I have only had males . Each one has his own personality but they are loveable and full of mischief ... 
My friend has a female I call her Miss Tulip - she loves me and my husband as well . Her Mommy is toast when we are around . She has a bit of an attitude but she is a sweetie .. She loved to give me ear lickies and tell me stories ..


----------



## Julie (Feb 8, 2007)

I only have experience with a male hav...and any other dog I've ever had were all males except for one basset.Quincy is a very loving guy,loves to sit on your lap and loves to have lots of affection.I do not know how that differs from any other hav-male or female,or even if it differs at all.If I was going to get another one though,I think I'd want another male.A couple different breeders told me males are more affectionate and less dominate.If that's true,then the women "run the show"-and good for them!


----------



## aak (Mar 16, 2007)

Thanks for all the input. The other thread was interesting as well, so thanks for posting the link. Sorry I didn't think to do a search before I posted!


----------



## SusanNorm (Mar 12, 2007)

My Have is a male. I have never had a female but he is all love. He hates being away from his mom for even a minute. Doesn't matter if my husband is there he wants me. If I leave the house even though he is home Ozzy will cry at the door for me. He is just a big old (or should I say little old) mush bucket and so playful!


----------



## Laurief (Nov 7, 2006)

aak,
I have a male & two females. I truely feel that a lot of it is the temperment of the actual dog. Older female (3) is a lovey dog, but on her terms only. will not give kisses, and wants attention when SHE wants it.
Second female (2) it the most gentle & loving animal on the face of this earth!! Never leaves your side, always wants to be touching you. Kisses you forever until you call "uncle" Will let anyone to anything to her without complaint. She is just wonderful!!
Now the boy (5 months) is brother to the second female (same breeder, mom & dad) and he is just like his sister. Just a love bug, ear kisses, nose kisses, and always has to be touching you when he is sleeping. Very well behaved and a great personality.

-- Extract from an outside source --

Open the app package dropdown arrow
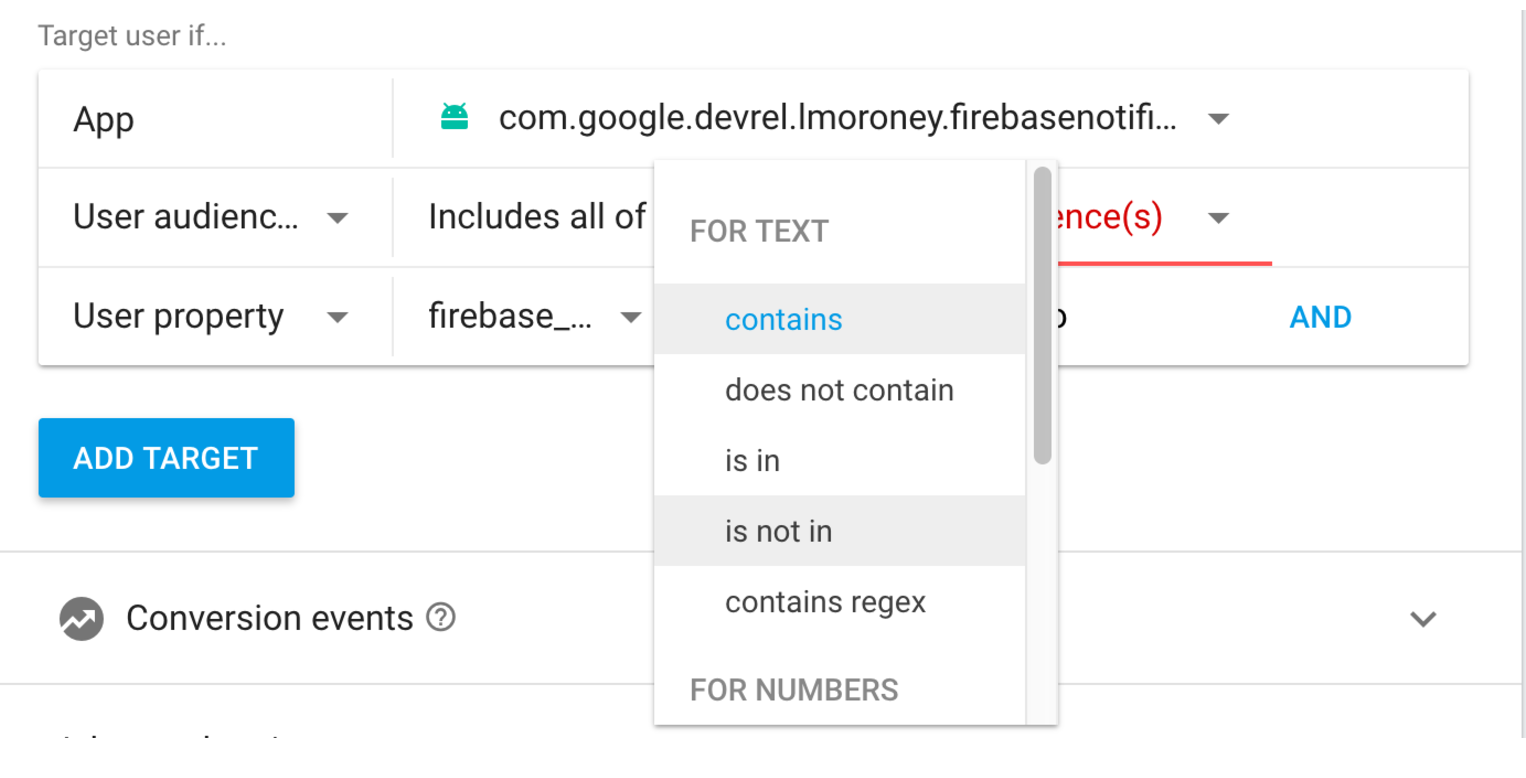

So... after all that ... I wonder if a lot just has to do with the temperment they are born with and it is enhanced by the type of home that they go in to. Meaning - if the dog is normally a love bug, but is not allowed on furniture with the family, they lose a little of that since they dont have the opportunity to "practice" that behavior. 
Sorry for rambling but I think it is a big decision for everyone #1 just getting a dog, #2 the kind of dog and then #3 the sex of the animal.
Laurie


----------